Generic drug maker Mylan bids for Perrigo Co for $29 bn

09 Apr 2015

Generic and specialty pharmaceuticals company Mylan NV yesterday made an unsolicited offer to buy Perrigo Co Plc for about $29 billion in cash and stock, a move designed to expand its generic drug portfolio and also stave off from being a takeover target.

Mylan is offering to pay $205 per share in cash and stock, a premium of 24.5 per cent to Perrigo's Tuesday close of $164.71.

Perrigo, based in Dublin, said that it would respond after its board had met.

In a letter to Perrigo CEO, Joseph Papa, Mylan's chairman, Robert Coury said that the deal is a natural fit and the combination would result in meaningful immediate and long-term value creation.

Earlier based in Michigan, Perrigo moved its headquarters to Ireland through an inversion in 2013. It acquired Dublin-based Elan Corp for $8.6 billion, a move that is expected to bring in savings of an estimated $150 million a year in taxes. (See: US drugmaker Perrigo buys Irish biotechnology major Elan for $8.6 bn)

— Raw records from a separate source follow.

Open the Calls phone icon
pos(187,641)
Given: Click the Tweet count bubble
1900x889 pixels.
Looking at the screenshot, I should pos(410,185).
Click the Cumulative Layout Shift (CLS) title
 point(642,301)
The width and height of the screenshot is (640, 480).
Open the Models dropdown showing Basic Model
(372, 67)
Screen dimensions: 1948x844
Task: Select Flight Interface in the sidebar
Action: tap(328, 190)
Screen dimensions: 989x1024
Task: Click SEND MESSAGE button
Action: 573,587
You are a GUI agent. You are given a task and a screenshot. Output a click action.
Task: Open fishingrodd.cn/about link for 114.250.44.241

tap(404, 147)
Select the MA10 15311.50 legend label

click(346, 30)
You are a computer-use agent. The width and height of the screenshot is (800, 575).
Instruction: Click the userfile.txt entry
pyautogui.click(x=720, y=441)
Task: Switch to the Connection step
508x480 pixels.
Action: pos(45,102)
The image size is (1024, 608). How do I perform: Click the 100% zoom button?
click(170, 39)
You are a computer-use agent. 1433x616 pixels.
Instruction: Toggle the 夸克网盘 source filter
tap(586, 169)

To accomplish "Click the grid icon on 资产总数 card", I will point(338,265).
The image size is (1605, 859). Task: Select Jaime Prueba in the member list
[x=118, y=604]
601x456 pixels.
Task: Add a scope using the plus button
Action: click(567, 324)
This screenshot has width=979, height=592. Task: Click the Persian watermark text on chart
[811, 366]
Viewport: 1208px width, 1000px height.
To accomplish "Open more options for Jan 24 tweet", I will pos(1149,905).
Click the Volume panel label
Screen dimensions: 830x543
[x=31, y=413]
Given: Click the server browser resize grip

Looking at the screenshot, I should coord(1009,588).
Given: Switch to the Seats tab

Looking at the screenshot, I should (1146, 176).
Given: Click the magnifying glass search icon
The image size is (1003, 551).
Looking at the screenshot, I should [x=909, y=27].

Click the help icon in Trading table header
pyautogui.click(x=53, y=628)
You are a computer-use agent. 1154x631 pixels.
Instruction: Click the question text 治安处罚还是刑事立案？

Founded in 1887, Perrigo is the world's largest manufacturer of over-the-counter (OTC) drugs. It also makes general prescription drugs, infant formulas, nutritional products, dietary supplements and other products.

The company is also a leading provider of branded OTC products, generic extended topical prescription products, infant formulas, nutritional products, dietary supplements and also receives royalties from multiple sclerosis drug Tysabri.

Nearly half of Perrigo's $4.06 billion sales last year were generated from its consumer health-care division, including store-brand over-the-counter medicine like Sudafed and NyQuil.

The company's primary markets are spread over the US, Israel, Mexico, the UK, India, China and Australia.

Mylan is one of the world's leading generics and specialty pharmaceutical companies and sells its products in approximately 150 countries.

It has a portfolio of more than 1,400 generic pharmaceuticals and several brand medications. It also offers a wide range of anti-retroviral therapies, and is one of the largest active pharmaceutical ingredient manufacturers.

Last year Mylan acquired Abbott Laboratories for $5.3 billion, a move that allowed it to move its corporate headquarters to the Netherlands.

The New York Exchange-listed company has a market cap of $33.5 billion and posted net profit of $929 million in 2014 on revenues of $7.6 billion.

Coury said that the proposed merger has highly complementary businesses with strong presence in key developed and emerging markets around the world and an attractive, diversified portfolio with critical mass across generics, OTC, specialty brands and nutritionals;

He also added that the combination would create a company with annual sales of about $15 billion.

Analysts opine that the world's largest generic drugmaker Teva Pharmaceuticals has been eying Mylan and the proposed Perrigo deal has more to do with protecting itself from being acquired by the Tel-Aviv-based generic drugmaker.